### SOURCE EXCERPT
[Start]

Our analysis is aided, however, by California cases discussing federal preemption in closely analogous areas and by cases from other jurisdictions which have considered the impact of ERISA on other state legislation. We have concluded that Congress did not intend to interfere with a state court's jurisdiction over distribution of marital property.

The Impact of ERISA:

ERISA was enacted by Congress in 1974. The act was adopted upon findings by the Congress that employee benefit plans had proliferated; that the plans were national in scope and affected with a national interests; that regulation, supervision and accountability to the employees was [85 Cal. App. 3d 907] either nonexistent or inadequate; that many plans were unsound or unstable; that there had been defaults in terminations to the detriment of employees and their beneficiaries; and that "... it is therefore desirable in the interests of employees and their beneficiaries, for the protection of the revenue of the United States, and to provide for the free flow of commerce, that minimum standards be provided assuring the equitable character of such plans and their financial soundness." (29 U.S.C. § 1001(a).) Congress therefore declared it public policy of the act, inter alia, to require disclosure and reporting procedures and to establish standards of conduct, responsibility, and obligations; to provide remedies and sanctions; and to protect the interests of participants and beneficiaries "... by improving the equitable character and the soundness of such plans ..." (29 U.S.C. § 1001(c).)

In order to avoid "the possibility of endless litigation over the validity of State action that might impinge on Federal regulation ... and potentially conflicting State laws hastily contrived to deal with some particular aspect of private welfare or pension benefit plans not clearly connected to the Federal regulatory scheme." (120 Cong. Rec. 29942 (1974) Remarks of Senator Javits) Congress enacted the following preemption statute: "... this chapter shall supersede any and all State laws insofar as they may now or hereafter relate to any employee benefit plan described [herein] ..." (Italics added.) (29 U.S.C. § 1144.)

The issue before this court is whether Congress, by that language, intended to interfere with the distribution by a state court in a marital dissolution action of pension benefits subject to federal regulation.

Federal Preemption of California Community Property Statutes:

The definitions contained within ERISA make it clear that the court order in this case is a "state law" and that the pension plan involved herein is an "employee benefit plan." (29 U.S.C. § 1144(c).)

[End]

### GIVEN ENTRIES
[Start]

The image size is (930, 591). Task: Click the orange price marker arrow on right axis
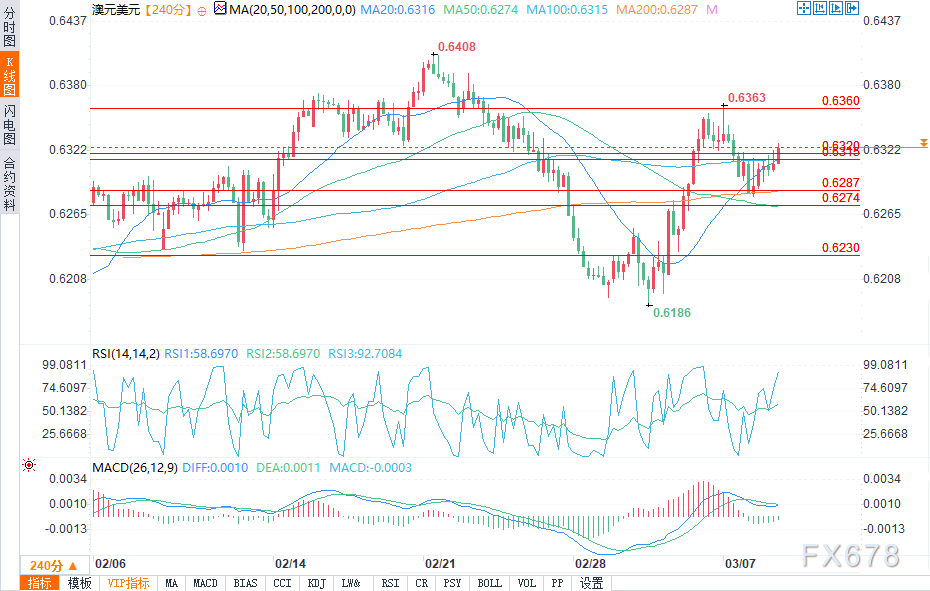coord(923,143)
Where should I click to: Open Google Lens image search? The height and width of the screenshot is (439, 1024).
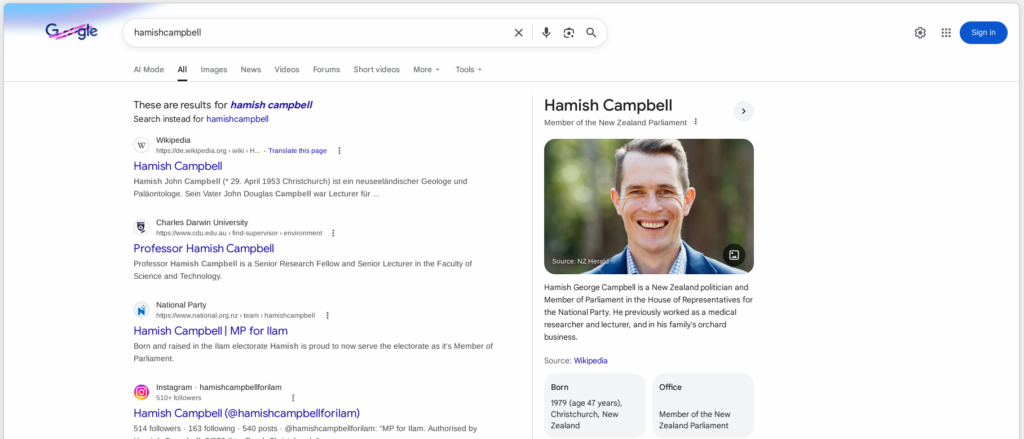[x=568, y=33]
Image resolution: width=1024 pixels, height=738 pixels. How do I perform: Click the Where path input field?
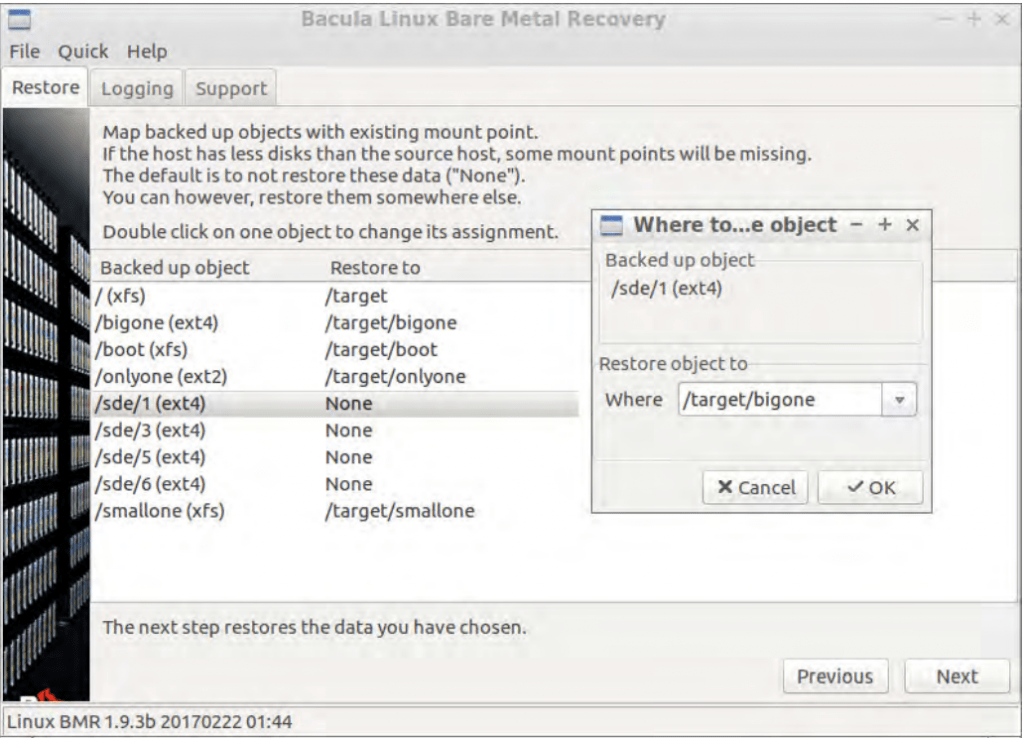779,400
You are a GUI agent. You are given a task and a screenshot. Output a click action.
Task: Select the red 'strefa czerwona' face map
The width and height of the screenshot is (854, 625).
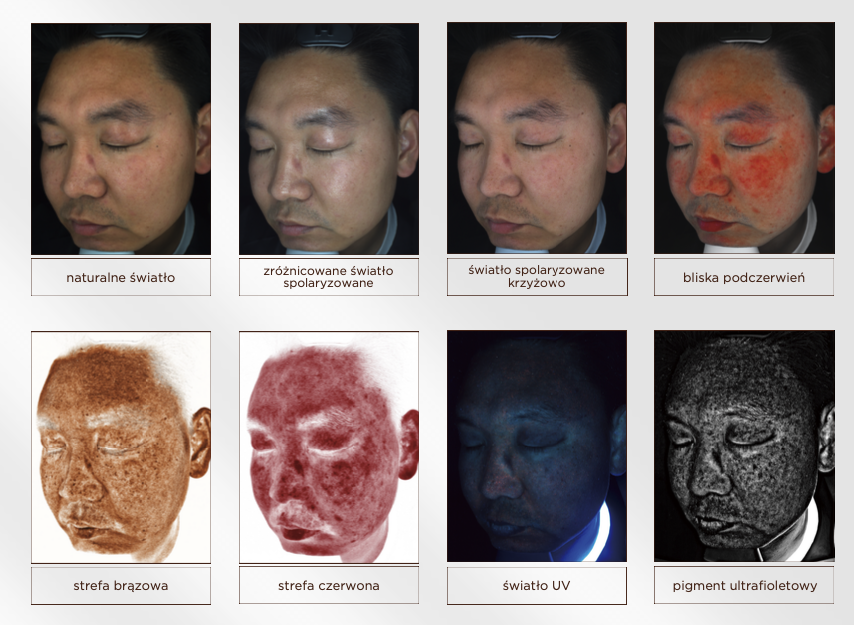(x=328, y=446)

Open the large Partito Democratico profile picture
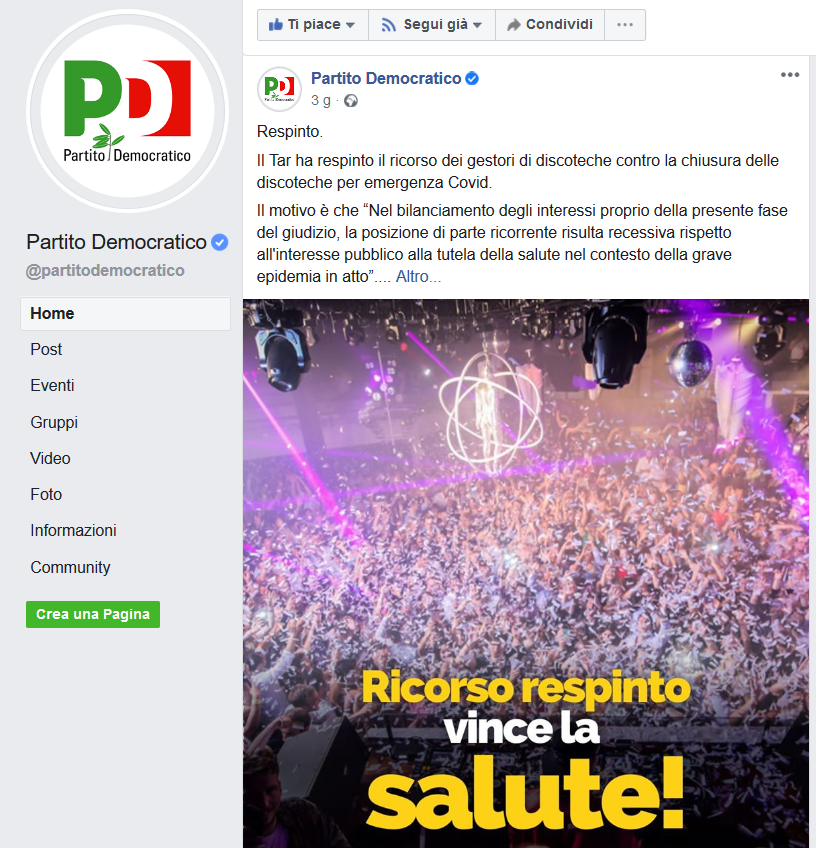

[End]

### SET OF TASKS
1 – According to the ERISA opinion excerpt, in what year did Congress enact ERISA?
2 – Continue the ERISA opinion excerpt, starting right after its final sentence.

### FINAL RESULTS
1 – 1974

2 –
The California Supreme Court discussed the general principles which regulate an analysis of federal preemption of state regulation in In re Marriage of Hisquierdo (1977) 19 Cal. 3d 613, at page 616 [139 Cal. Rptr. 590, 566 P.2d 224], as follows: "The principle that has emerged from these decisions is that whenever there is a conflict between a federal statute affording annuity or insurance benefits and state community property laws the federal statutes must prevail. However, if the intent of Congress in creating the federal right is not violated by application of [85 Cal. App. 3d 908] California's community property laws, then the status of such rights is governed by California law. [Citations.]"

A similar analysis is found in In re Marriage of Jones (1975) 13 Cal. 3d 457 at page 461 [119 Cal. Rptr. 108, 531 P.2d 420]. There, the Supreme Court analyzed numerous federal statutes regulating the administration of military disability pay and concluded: "Congress, of course, may determined the community or separate character of a federally created benefit, and such determination binds the states. [Citations.] We find nothing in the statutes providing military disability pay, however, or in the history of the enactment and administration of those statutes, to suggest that Congress intended itself to determine whether the right of a married veteran, resident in a community property state, to disability pay is a community asset. We may therefore define the nature of the treatment to be accorded this benefit according to principles of California community property law so long as the result does not frustrate the objectives of the federal legislation. (In re Marriage of Fithian, supra, 10 Cal. 3d 592, 597, & fn. 4)."

Our conclusion that Congress did not intend, by the broad preemptive language of ERISA, to interfere with a state's right to control distribution of marital property, is consistent with the manner in which California courts have interpreted similar legislation. In Phillipson v. Board of Administration, supra 3 Cal.3d at page 45 et seq., the court discussed particular Government Code sections controlling and limiting the distribution of pensions, some of which were similar to legislation contained in ERISA. Under consideration was Government Code section 21203, which provided: "... after a member has qualified ... as to age and service for retirement for service, nothing shall deprive him of the right to a retirement allowance as determined under this part.

The court concluded (at p. 50): "... we do not believe the Legislature has declared the employee's right to a pension so sacrosanct that it is incompatible with his spouse's ownership of her community share in it."

The Phillipson court ordered the Public Employees Retirement System to pay over directly to the wife the share in her husband's retirement account which had been awarded to her.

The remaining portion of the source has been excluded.